LA CORTE NO QUIERE CONFRONTAR, PERO LOS EX FUNCIONARIOS K RECIBIRÁN MALAS NOTICIAS

No todos piensan igual, pero la posición mayoritaria acá es no cambiar golpe por golpe”, dicen en el despacho de un juez de la Corte que conoce al peronismo desde su más tierna juventud. En el máximo tribunal descartan que en el primer renglón de la agenda judicial del gobierno está escrita la intervención sobre el diseño, las funciones y si fuera posible el tamaño del Supremo tribunal del país.

Con los labios cosidos para evitar enredos mediáticos, los jueces no dejaron de enviar señales desde que el oficialismo inició una blitzkrieg sobre la justicia: hace una semana, el presidente lanzó una reforma judicial que apunta a dispersar y reducir el poder de los juzgados federales que investigan los delitos de corrupción. También anunció la llamada Comisión Beraldi, cuya función descollante será justamente aconsejar a Alberto Fernández sobre los cambios necesarios para “agilizar” la labor de la Corte. Un día después, la mayoría kirchnerista en el Consejo de la Magistratura -con el voto clave de la lavagnista Graciela Camaño- decidió revisar el traslado de jueces en el fuero federal porteño, tres de los cuales entienden en causas contra Cristina Kirchner. Y este lunes, otra mayoría oficialista encendió en el Senado los motores para hacerle un juicio político al Procurador General interino, Eduardo Casal.

La reforma fue promocionada por el Gabinete en copiosas notas periodísticas, que además de vender las supuestas bondades de los cambios que se intentarán cristalizar en el Congreso, buscaron desmentir la información que causó gran parte del retraso en presentar el proyecto: que Cristina miraba con lupa cada artículo, y que su única obsesión -y exigencia- es tocar a la Corte, donde en algún momento confluirán los reclamos y las sentencias de las causas en su contra.

En aquel raid de prensa, el presidente pisó una mina antipersonal: negó que su meta sea ampliar la Corte, pero dijo que es tribunal funcionaba mal y que estaba paralizado. De inmediato, y con acuerdo de la mayoría de los jueces, se difundieron las estadísticas que negaban aquella parálisis: en 2019, el máximo tribunal resolvió cuatro veces más recursos que el año anterior. La publicación de esos datos en Clarín molestó al gobierno, que hizo saber su descontento a través de los periodistas que trabajan para simpatizarle al presidente.

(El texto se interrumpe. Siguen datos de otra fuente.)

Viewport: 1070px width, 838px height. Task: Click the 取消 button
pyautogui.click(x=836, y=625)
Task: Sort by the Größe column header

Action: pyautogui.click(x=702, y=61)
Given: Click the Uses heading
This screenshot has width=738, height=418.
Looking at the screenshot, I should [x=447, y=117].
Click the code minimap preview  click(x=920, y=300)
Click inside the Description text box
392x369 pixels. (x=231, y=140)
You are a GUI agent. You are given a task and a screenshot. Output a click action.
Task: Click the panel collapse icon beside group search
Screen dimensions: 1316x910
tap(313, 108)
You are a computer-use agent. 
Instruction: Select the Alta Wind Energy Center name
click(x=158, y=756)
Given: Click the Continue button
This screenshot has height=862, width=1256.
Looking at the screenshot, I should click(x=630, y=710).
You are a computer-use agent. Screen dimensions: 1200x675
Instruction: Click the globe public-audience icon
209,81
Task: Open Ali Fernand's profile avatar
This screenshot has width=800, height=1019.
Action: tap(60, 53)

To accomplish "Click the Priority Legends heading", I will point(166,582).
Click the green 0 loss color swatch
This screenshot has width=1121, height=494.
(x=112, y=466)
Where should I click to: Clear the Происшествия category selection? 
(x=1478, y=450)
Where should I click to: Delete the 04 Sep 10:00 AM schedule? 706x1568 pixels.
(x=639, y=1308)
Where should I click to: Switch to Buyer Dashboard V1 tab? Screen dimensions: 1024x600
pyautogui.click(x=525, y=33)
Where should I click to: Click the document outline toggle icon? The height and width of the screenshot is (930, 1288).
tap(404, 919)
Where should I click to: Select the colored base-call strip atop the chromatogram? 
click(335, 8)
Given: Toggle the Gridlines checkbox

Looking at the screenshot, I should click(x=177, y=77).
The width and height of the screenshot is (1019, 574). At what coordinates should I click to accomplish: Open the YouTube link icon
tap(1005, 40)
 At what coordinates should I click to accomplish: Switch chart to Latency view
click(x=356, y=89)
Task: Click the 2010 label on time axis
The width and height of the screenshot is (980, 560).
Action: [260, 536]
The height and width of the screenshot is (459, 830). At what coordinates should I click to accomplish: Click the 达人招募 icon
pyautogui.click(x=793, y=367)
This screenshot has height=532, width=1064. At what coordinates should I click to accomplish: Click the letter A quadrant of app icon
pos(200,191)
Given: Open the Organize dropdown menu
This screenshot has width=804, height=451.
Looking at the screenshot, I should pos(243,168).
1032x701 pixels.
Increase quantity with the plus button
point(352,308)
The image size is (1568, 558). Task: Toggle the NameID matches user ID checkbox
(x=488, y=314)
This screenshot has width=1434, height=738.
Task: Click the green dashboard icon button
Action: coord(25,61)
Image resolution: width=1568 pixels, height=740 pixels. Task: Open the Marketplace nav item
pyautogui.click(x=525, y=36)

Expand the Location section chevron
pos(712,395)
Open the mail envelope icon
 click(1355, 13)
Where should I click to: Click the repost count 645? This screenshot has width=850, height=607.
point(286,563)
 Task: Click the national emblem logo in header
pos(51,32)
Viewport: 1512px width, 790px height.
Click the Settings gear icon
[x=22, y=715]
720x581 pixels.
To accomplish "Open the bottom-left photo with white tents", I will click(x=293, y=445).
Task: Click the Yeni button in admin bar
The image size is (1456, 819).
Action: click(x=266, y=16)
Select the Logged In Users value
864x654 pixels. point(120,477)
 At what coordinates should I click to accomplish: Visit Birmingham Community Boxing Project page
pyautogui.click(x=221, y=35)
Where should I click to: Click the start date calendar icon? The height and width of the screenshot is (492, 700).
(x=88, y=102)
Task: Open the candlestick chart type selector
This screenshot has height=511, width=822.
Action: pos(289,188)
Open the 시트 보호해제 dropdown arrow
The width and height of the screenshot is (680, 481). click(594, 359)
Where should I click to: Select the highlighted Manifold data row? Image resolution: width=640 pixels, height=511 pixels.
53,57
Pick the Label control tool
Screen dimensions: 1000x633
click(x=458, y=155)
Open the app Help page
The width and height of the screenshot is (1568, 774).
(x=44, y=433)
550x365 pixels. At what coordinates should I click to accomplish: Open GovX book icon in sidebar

En el cuarto piso del Palacio de Tribunales, sembrado de intrigas a cada paso -como recurrentemente cuenta este diario- hay ahora una alianza táctica para resistir la avanzada del gobierno, de la que sólo queda afuera Elena Highton, la jueza entrañablemente vinculada con Alberto Fernández y la ministra de Justicia Marcela Losardo.

Esas rencillas -que hace dos años asemejaron al tribunal con el conventillo retratado por Alberto Vacarezza- dejaron abierto un flanco para criticar la exasperante demora en tratar casos de trascendencia nacional, el oportunismo para firmar otros y la ubicuidad para redactar sentencias para todos los gustos. Será difícil recuperar el prestigio perdido, y algunos de los jueces creen que por eso no sería bueno tomar ahora los expedientes en los que el gobierno recibiría un sonoro cachetazo. Otros, en cambio, creen que justamente para demostrar que los jueces tienen las togas bien puestas habría que desempolvar aquellas causas.

Este mismo jueves tendremos las primeras grajeas de esa discusión intestina. Aunque no se conocerán la ratificación de la condena a Amado Boudou por el caso Ciccone, los recursos de Cristina en la causa por el escándalo de la obra pública de Santa Cruz para Lázaro Báez o el fallo más importante de todos, la inconstitucionalidad de la conformación actual del Consejo de la Magistratura reformado en 2006 a instancias de la senadora Kirchner, habrá malas noticias para algunos ex funcionarios kirchneristas. Posiblemente no sean grandes sentencias, pero sí confirmaciones de medidas y rechazos de pedidos que cerrarán puertas y acortarán plazos. No olvidemos, el diablo está en los detalles.